The new republic of the United States of America granted the vote to citizens, and placed reins on government based on the new Constitution and creating a system of checks and balances between the three different branches of government of the legislature, judiciary, and executive headed by a President who won a national election.
The mechanical and scientific inventions that were discovered, studied and implemented changed the way goods were produced and marketed. For example, modern machines in Britain speeded up the manufacture of commodities such as cloth and iron. The horse and ox were no longer needed as beasts of burden. The newly invented engine powered the car, train, ship, and eventually the plane produced rapidly each year. Artificially created energy powered any motor that drove any machine that was invented. Raw goods could be transported in huge quantities over vast distances and manufactured quickly and then marketed all over the world, making Britain into a very wealthy country.
Progress continued as Science saw so many new scientific discoveries. The telephone, radio, X-rays, microscopes, electricity all contributed to rapid changes in life-styles and societies. Discoveries of antibiotics such as penicillin brought new ways of combating diseases. Surgery and drugs kept on making progressive improvements in medical care, hospitals, and nursing. New theories such as Evolution and Psychoanalysis changed humanity's "old fashioned" views of itself.
Warfare was changed with the advent of new varieties of rifle, cannon, gun, machine gun, armor, tank, plane, jet, and missile. And weapons such as the atomic bomb and the hydrogen bomb, known along with chemical weapons and biological weapons as weapons of mass destruction actually made the devastation of the entire planet Earth posssible in minutes. All these are among the markings of the Modern World.

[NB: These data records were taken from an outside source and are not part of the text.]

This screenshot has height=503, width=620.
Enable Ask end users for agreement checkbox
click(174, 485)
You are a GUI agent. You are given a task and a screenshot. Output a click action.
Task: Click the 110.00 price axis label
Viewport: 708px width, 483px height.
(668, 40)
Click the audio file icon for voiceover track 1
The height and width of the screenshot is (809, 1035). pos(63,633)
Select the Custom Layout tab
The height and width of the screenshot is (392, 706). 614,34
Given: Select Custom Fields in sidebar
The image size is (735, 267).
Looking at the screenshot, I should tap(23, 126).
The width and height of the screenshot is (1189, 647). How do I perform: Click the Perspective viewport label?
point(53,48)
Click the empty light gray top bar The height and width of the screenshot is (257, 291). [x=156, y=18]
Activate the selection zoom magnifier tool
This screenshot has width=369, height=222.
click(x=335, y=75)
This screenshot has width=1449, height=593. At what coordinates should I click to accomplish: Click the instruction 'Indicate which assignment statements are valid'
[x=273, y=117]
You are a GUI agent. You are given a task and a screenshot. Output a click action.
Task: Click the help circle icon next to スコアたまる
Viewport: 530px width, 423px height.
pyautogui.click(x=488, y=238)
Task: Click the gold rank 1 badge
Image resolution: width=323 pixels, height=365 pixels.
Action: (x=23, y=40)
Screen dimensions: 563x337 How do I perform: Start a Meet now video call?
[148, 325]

New attitudes to religion, with the church diminished, and a desire for personal freedoms, induced desires for sexual freedoms, which were ultimately accepted by large sectors of the Western World. Theories of " free love" and uninhibited sex were touted by radicals in the 1960s.
Equality of the sexes in politics and economics, women's liberation movement, gay rights for homosexuals and the freedom afforded by contraception allowed for greater personal choices in these intimate areas of personal life.
The combination and confluence of all these evolving extreme political, economic, industrial, scientific, medical, technological, psychological, and cultural changes continue to produce what we know today as the Modern World.